As part of the Development Review Process, the Owner shall submit and thereafter secure the implementation of the following matters to the satisfaction of the Senior Manager, Heritage Preservation Services:
(A) final site plan drawings;
(B) a Heritage Lighting Plan;
(C) a signage plan (the “Signage Plan”); and
(D) an interpretation plan (the “Interpretation Plan”), substantially in accordance with the conservation measures set out in the approved Conservation Plan.
- Prior to the issuance of any Building Permit for the Development, excluding permits for repairs and maintenance and usual and minor works for the existing heritage buildings as are acceptable to the Senior Manager, Heritage Preservation Services, the Owner shall:
(A) obtain final approval for the Amending By-laws required for the alterations to the Lands, such amendments to have come into effect in a form and with content acceptable to the Chief Planner, and the Executive Director, City Planning Division, in consultation with the Senior Manager, Heritage Preservation Services;
(B) provide building permit drawings that are consistent with the conservation measures set out in the approved Conservation Plan, including a description of materials and finishes, to be prepared by the project architect and a qualified heritage consultant to the satisfaction of the Senior Manager, Heritage Preservation Services; and,
(C) provide a Letter of Credit, including provision for upwards indexing, in a form and amount and from a bank satisfactory to the Senior Manager, Heritage Preservation Services to secure all work included in the approved Conservation Plan, Heritage Lighting Plan, Signage Plan, and Interpretation Plan, all as may be further detailed and secured through the Development Review Process.
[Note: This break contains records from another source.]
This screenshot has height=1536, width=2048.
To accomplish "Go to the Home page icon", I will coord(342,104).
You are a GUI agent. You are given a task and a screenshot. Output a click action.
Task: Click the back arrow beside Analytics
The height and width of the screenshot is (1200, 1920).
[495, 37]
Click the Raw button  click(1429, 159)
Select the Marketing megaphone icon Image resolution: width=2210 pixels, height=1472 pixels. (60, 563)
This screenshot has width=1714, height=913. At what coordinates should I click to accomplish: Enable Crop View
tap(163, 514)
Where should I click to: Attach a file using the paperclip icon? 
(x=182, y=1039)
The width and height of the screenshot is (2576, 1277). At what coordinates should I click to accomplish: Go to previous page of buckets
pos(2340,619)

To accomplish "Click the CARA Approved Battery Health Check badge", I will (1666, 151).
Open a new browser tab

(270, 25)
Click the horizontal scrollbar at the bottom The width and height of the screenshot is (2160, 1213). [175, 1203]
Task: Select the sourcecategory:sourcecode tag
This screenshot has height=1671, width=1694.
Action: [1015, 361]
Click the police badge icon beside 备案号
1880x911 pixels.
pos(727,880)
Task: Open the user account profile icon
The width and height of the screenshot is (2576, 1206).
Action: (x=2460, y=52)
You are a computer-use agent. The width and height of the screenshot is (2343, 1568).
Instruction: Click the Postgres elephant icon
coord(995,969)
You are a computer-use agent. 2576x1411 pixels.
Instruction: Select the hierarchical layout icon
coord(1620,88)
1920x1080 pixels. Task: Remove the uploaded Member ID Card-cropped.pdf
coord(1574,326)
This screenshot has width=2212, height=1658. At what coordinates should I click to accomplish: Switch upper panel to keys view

- Prior to the release of the Letter of Credit the owner shall:
(A) have obtained Site Plan Approval, issued by the Chief Planner;
(B) provide a letter prepared and signed by a qualified heritage consultant confirming that the required works set out in the approved Conservation Plan, Heritage Lighting Plan, Signage Plan and Interpretation Plan have been substantially completed, all to the satisfaction of the Senior Manager, Heritage Preservation Services; and,
(C) provide replacement Heritage Easement Agreement photographs to the satisfaction of the Senior Manager, Heritage Preservation Services.